Le nouveau président américain Joe Biden a proposé jeudi, au lendemain de son entrée dans ses fonctions, de prolonger de cinq ans ce traité de désarmement nucléaire conclu entre Washington et Moscou.

New Start est « dans l’intérêt de la sécurité nationale des États-Unis et une telle prolongation est encore plus nécessaire quand les relations avec la Russie sont tendues », a déclaré la porte-parole de la Maison-Blanche Jen Psaki au cours d’une conférence de presse.

L’administration Trump n’avait accepté qu’une prolongation conditionnelle d’un an, le temps de négocier un accord plus global incluant la Chine, mais les pourparlers avec Moscou comme avec Pékin n’avaient pas abouti.

Signé en 2010, ce traité est le dernier grand accord de réduction et de limitation du nombre des armements existant entre les anciens rivaux de la guerre froide qui s’accusent aujourd’hui d’alimenter une nouvelle course aux armements.

Le secrétaire général de l’OTAN, Jens Stoltenberg, s’est lui aussi félicité de la proposition de Joe Biden, disant ne pas voir « la prolongation du traité comme une fin, mais comme le début d’efforts visant à davantage renforcer le contrôle international des armes nucléaires ».

« Les accords qui couvrent plus d’armes et qui incluent plus de nations comme la Chine devraient être à l’ordre du jour à l’avenir », a-t-il ajouté dans un communiqué.

OTAN et ONU satisfaites

À New York, le secrétaire général de l’ONU, António Guterres, a aussi salué la bonne disposition des États-Unis et de la Russie à prolonger le traité de cinq ans, selon son porte-parole.

Il « encourage les deux États à travailler rapidement pour achever la procédure nécessaire à cette prolongation du Traité avant son expiration le 5 février », a ajouté Stéphane Dujarric.

« Cette décision ouvre la voie, si la Russie qui s’y est dite favorable confirme son accord, au maintien d’un pilier essentiel de l’architecture internationale de la maîtrise des armements et du désarmement », a fait valoir de son côté le ministère français des Affaires étrangères.

Élu avec la promesse d’avoir une position plus sévère vis-à-vis de la Russie que son prédécesseur, Joe Biden a néanmoins parallèlement demandé aux services de renseignement américains « un examen global » de la récente cyberattaque géante imputée aux Russes et d’éventuelles « ingérences » dans les dernières élections américaines.

Cette analyse doit aussi concerner des informations parues dans la presse américaine selon lesquelles la Russie a versé des « primes » à des talibans pour tuer des soldats américains.

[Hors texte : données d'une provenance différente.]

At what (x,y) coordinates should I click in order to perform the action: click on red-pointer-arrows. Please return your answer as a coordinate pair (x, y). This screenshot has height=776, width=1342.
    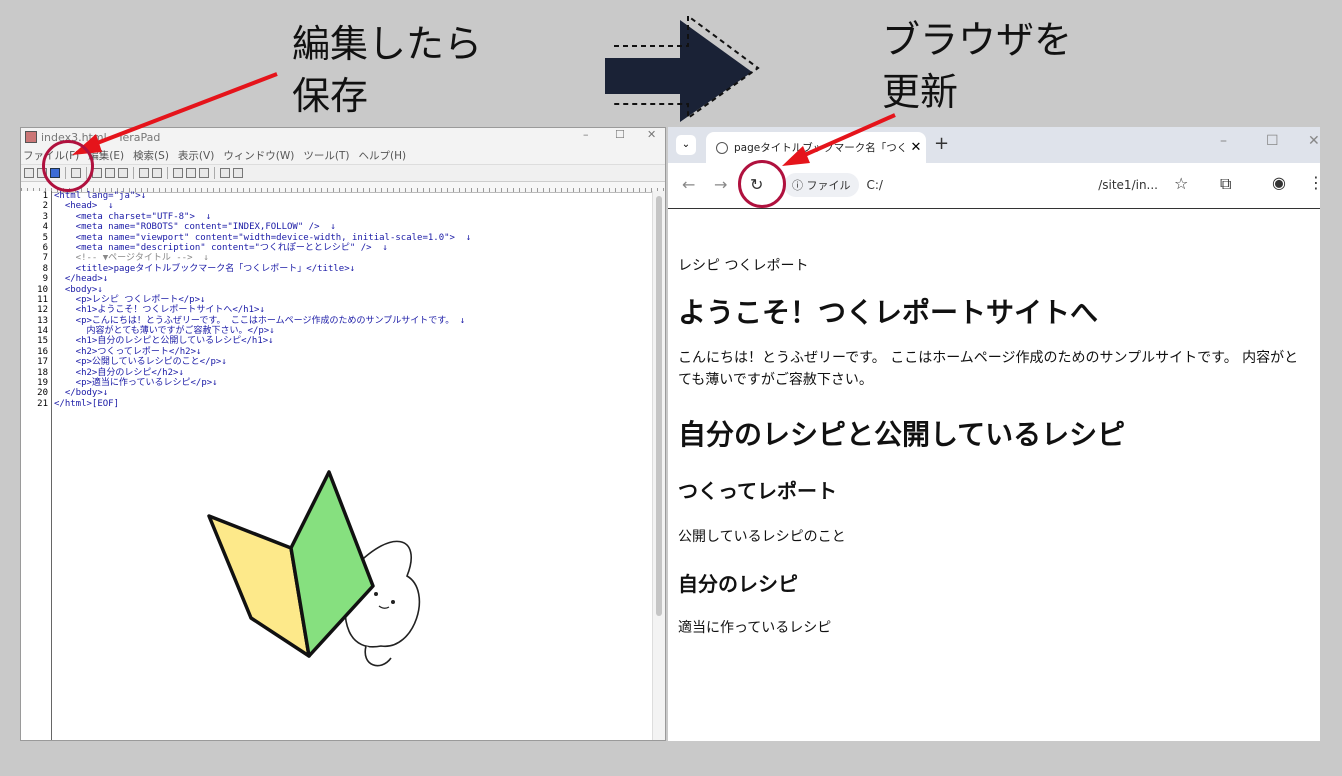
    Looking at the image, I should click on (484, 119).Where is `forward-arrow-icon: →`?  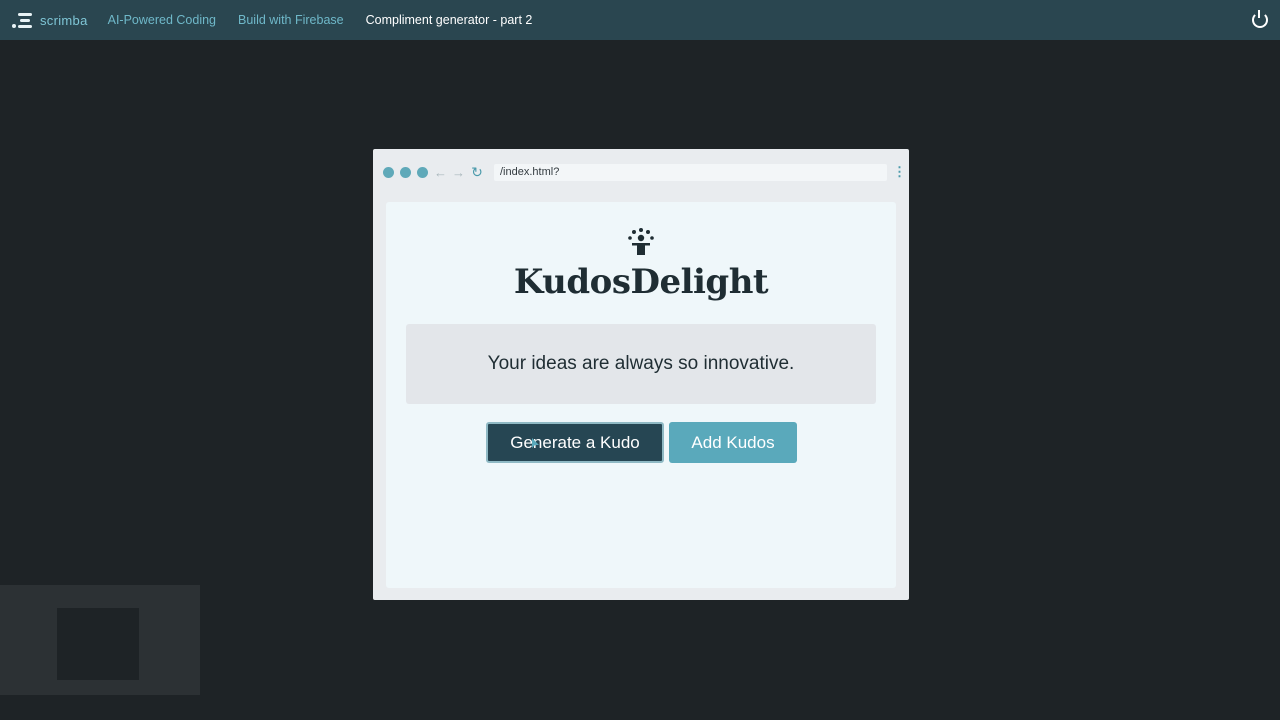 forward-arrow-icon: → is located at coordinates (458, 172).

Répondant aux questions des journalistes, M. Peskov a évacué ces deux sujets et jugé que « beaucoup d’argent de contribuables américains » avait été dépensé pour accuser, sans succès, la Russie.

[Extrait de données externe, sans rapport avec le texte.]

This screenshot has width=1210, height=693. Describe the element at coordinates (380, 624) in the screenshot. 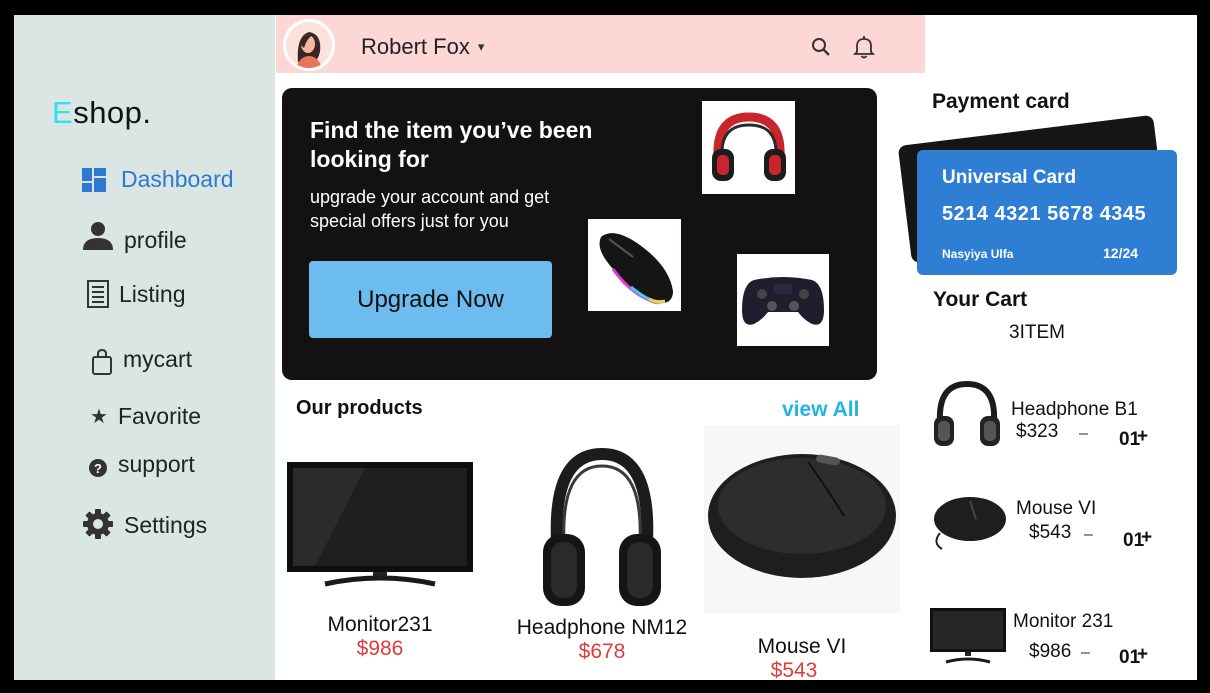

I see `product-name: Monitor231` at that location.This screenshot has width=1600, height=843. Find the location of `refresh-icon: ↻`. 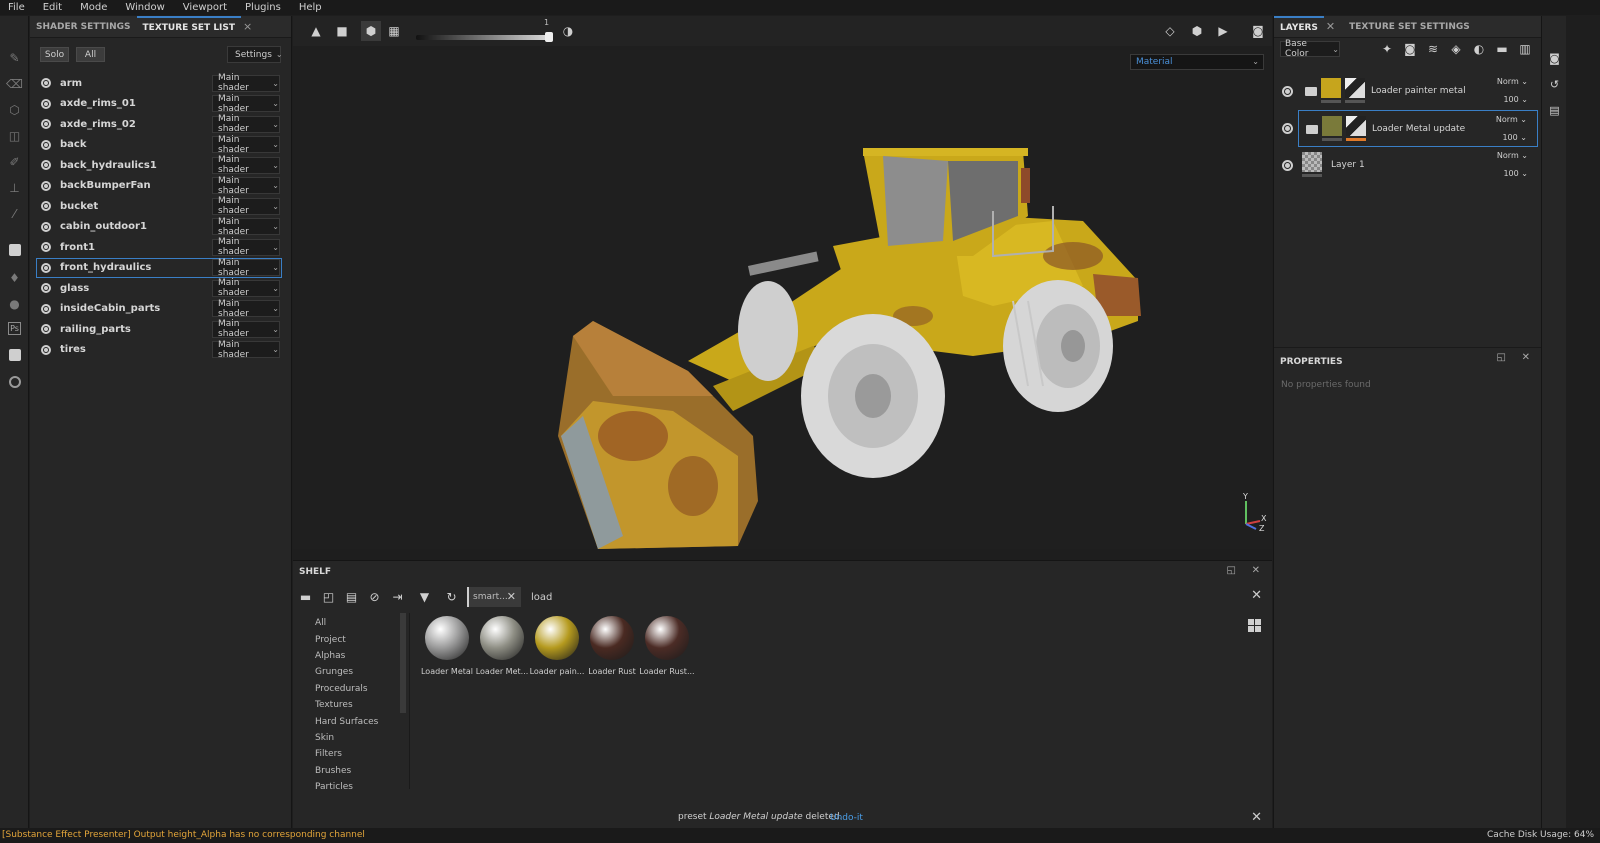

refresh-icon: ↻ is located at coordinates (452, 596).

La diplomatie russe a affirmé cette semaine espérer un travail « plus constructif » avec Joe Biden pour la prolongation de New Start, jugeant que l’administration Trump avait quant à elle mené « une campagne » destinée à mettre fin au contrôle des armements.

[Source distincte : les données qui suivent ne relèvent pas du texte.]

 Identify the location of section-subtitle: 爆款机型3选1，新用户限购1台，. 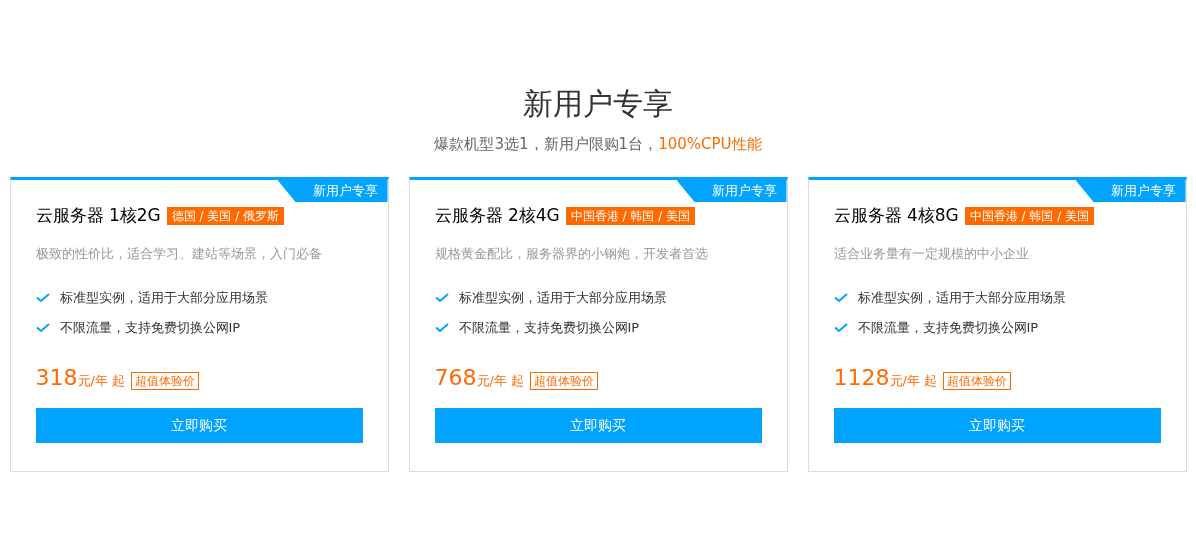
(546, 144).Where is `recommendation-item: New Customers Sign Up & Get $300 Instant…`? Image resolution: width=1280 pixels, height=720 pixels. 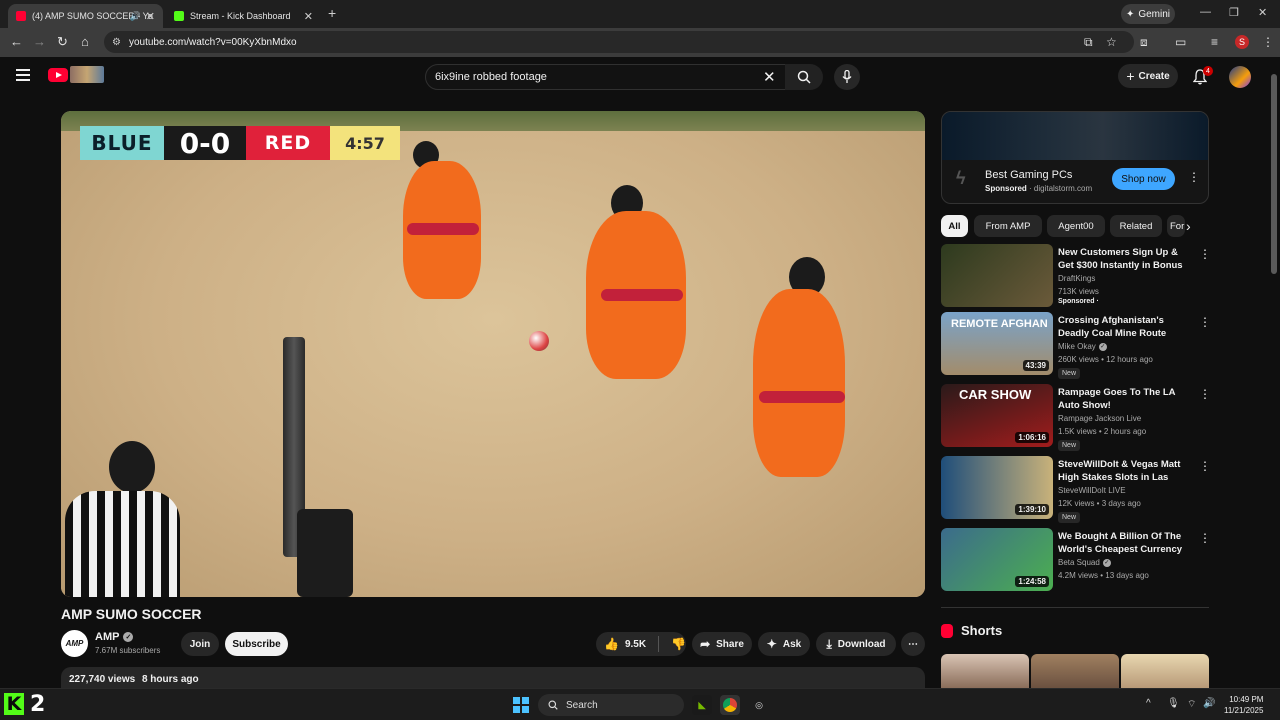
recommendation-item: New Customers Sign Up & Get $300 Instant… is located at coordinates (1076, 276).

Donald Trump a retiré les États-Unis de trois accords internationaux clés : celui sur le nucléaire iranien, le traité INF sur les missiles terrestres de moyenne portée et le traité Ciel ouvert de vérification des mouvements militaires et de la limitation des armements. La Russie a en conséquence quitté ce dernier aussi.

Les relations russo-américaines sont au plus bas depuis la fin de la guerre froide, en raison de désaccords persistants sur de nombreux dossiers internationaux, des accusations américaines d’ingérence russe dans les élections ou de cyberattaques de grande ampleur.

Signé en 2010, le traité New Start sur les armes nucléaires stratégiques (celles ayant la portée la plus longue) limite les arsenaux de la Russie et des États-Unis à un maximum de 1550 ogives déployées pour chacun de ces deux pays, soit une réduction de près de 30 % par rapport au plafond précédent fixé en 2002.

Il limite aussi le nombre des lanceurs et des bombardiers lourds à 800, ce qui reste suffisant pour détruire la Terre plusieurs fois.